* **Формулировка задания**: Найдите в приведенном ниже материале все строки, в которых встречается слово "screenshot", и перепишите их. Регистр букв учитывается.

* **Материал для задания**:
====
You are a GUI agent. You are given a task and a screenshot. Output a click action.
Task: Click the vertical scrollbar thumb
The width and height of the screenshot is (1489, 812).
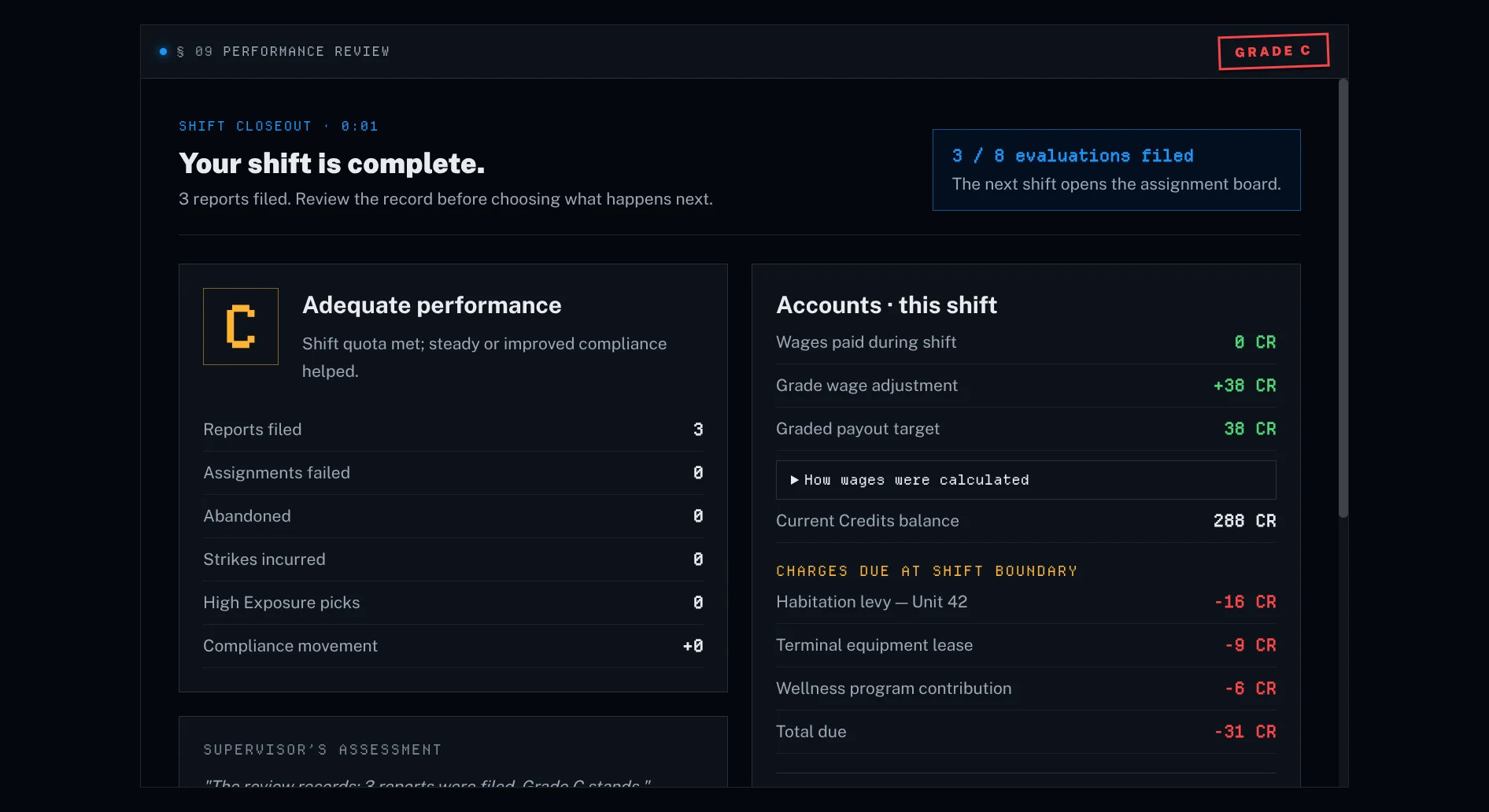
====
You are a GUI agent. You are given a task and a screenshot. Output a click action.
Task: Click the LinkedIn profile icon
====
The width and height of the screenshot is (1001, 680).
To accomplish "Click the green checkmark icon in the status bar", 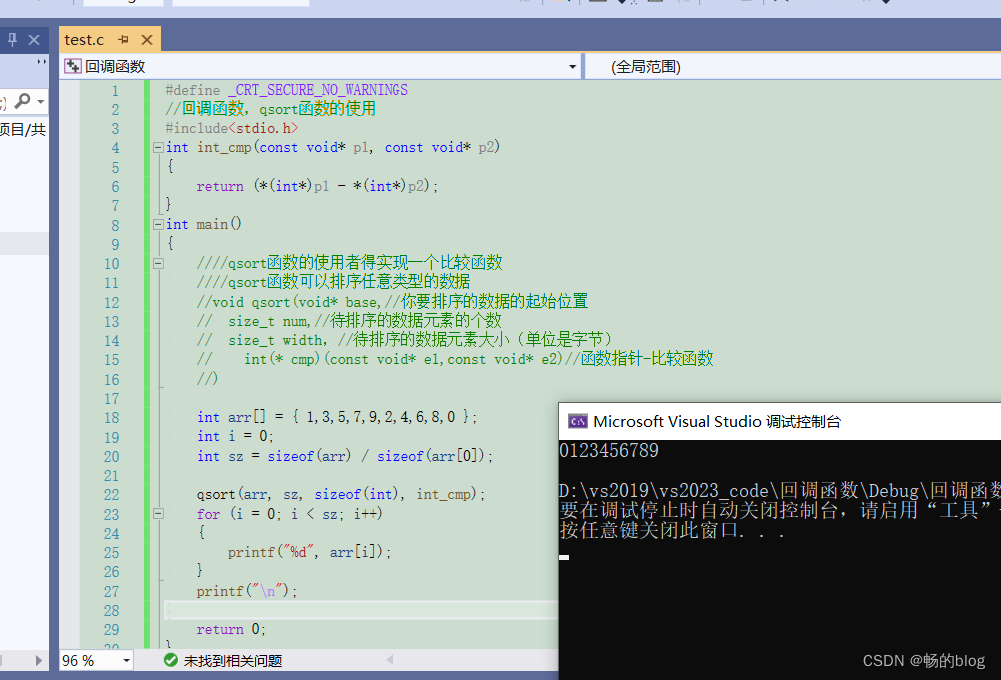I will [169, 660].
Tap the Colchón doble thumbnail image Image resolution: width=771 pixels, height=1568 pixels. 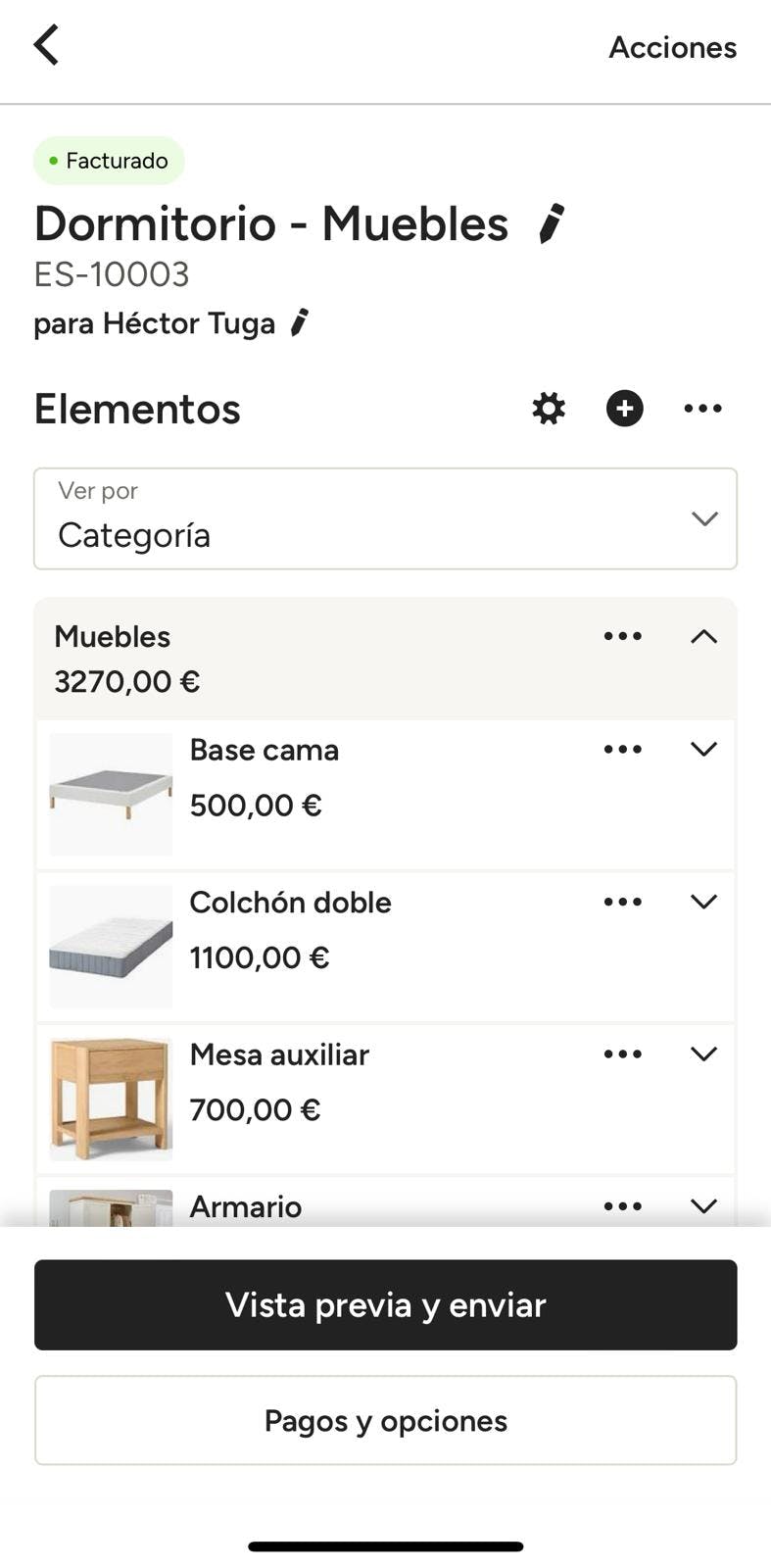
====
* **Результат выполнения**:
You are a GUI agent. You are given a task and a screenshot. Output a click action.
The width and height of the screenshot is (1489, 812).
You are a GUI agent. You are given a task and a screenshot. Output a click action.
The width and height of the screenshot is (1001, 680).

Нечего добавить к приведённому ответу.